RECORDS TO USE:
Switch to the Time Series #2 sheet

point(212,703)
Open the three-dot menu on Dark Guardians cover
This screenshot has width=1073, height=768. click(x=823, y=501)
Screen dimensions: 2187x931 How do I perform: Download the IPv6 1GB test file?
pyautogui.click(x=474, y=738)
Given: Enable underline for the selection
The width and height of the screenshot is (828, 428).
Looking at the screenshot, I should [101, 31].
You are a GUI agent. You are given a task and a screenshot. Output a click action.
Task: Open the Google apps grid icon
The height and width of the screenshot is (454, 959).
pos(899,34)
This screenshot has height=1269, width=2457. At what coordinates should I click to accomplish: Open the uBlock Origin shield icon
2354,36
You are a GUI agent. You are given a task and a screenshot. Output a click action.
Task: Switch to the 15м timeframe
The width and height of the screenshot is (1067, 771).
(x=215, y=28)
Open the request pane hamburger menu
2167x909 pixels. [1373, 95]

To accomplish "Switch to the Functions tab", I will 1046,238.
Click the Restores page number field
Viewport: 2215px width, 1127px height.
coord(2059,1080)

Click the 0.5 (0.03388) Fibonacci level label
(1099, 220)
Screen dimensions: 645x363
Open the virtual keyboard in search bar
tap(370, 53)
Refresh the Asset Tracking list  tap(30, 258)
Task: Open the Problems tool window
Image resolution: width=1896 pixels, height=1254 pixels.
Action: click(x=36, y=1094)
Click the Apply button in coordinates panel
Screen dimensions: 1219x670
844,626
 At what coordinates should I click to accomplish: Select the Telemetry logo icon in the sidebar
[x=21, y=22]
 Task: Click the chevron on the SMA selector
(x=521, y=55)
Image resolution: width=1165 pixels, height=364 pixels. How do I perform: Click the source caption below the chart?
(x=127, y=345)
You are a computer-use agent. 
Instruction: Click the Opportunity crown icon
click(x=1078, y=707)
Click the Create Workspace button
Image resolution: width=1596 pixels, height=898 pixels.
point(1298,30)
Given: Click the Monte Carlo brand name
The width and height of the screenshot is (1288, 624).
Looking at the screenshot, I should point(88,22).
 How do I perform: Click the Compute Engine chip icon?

ABOUT THIS TASK:
Set down the whole of the material again, exactly.

REPLY:
Switch to the Time Series #2 sheet

point(212,703)
Open the three-dot menu on Dark Guardians cover
This screenshot has width=1073, height=768. click(x=823, y=501)
Screen dimensions: 2187x931 How do I perform: Download the IPv6 1GB test file?
pyautogui.click(x=474, y=738)
Given: Enable underline for the selection
The width and height of the screenshot is (828, 428).
Looking at the screenshot, I should [101, 31].
You are a GUI agent. You are given a task and a screenshot. Output a click action.
Task: Open the Google apps grid icon
The height and width of the screenshot is (454, 959).
pos(899,34)
This screenshot has height=1269, width=2457. At what coordinates should I click to accomplish: Open the uBlock Origin shield icon
2354,36
You are a GUI agent. You are given a task and a screenshot. Output a click action.
Task: Switch to the 15м timeframe
The width and height of the screenshot is (1067, 771).
(x=215, y=28)
Open the request pane hamburger menu
2167x909 pixels. [1373, 95]

To accomplish "Switch to the Functions tab", I will 1046,238.
Click the Restores page number field
Viewport: 2215px width, 1127px height.
coord(2059,1080)

Click the 0.5 (0.03388) Fibonacci level label
(1099, 220)
Screen dimensions: 645x363
Open the virtual keyboard in search bar
tap(370, 53)
Refresh the Asset Tracking list  tap(30, 258)
Task: Open the Problems tool window
Image resolution: width=1896 pixels, height=1254 pixels.
Action: click(x=36, y=1094)
Click the Apply button in coordinates panel
Screen dimensions: 1219x670
844,626
 At what coordinates should I click to accomplish: Select the Telemetry logo icon in the sidebar
[x=21, y=22]
 Task: Click the chevron on the SMA selector
(x=521, y=55)
Image resolution: width=1165 pixels, height=364 pixels. How do I perform: Click the source caption below the chart?
(x=127, y=345)
You are a computer-use agent. 
Instruction: Click the Opportunity crown icon
click(x=1078, y=707)
Click the Create Workspace button
Image resolution: width=1596 pixels, height=898 pixels.
point(1298,30)
Given: Click the Monte Carlo brand name
The width and height of the screenshot is (1288, 624).
Looking at the screenshot, I should point(88,22).
 How do I perform: Click the Compute Engine chip icon?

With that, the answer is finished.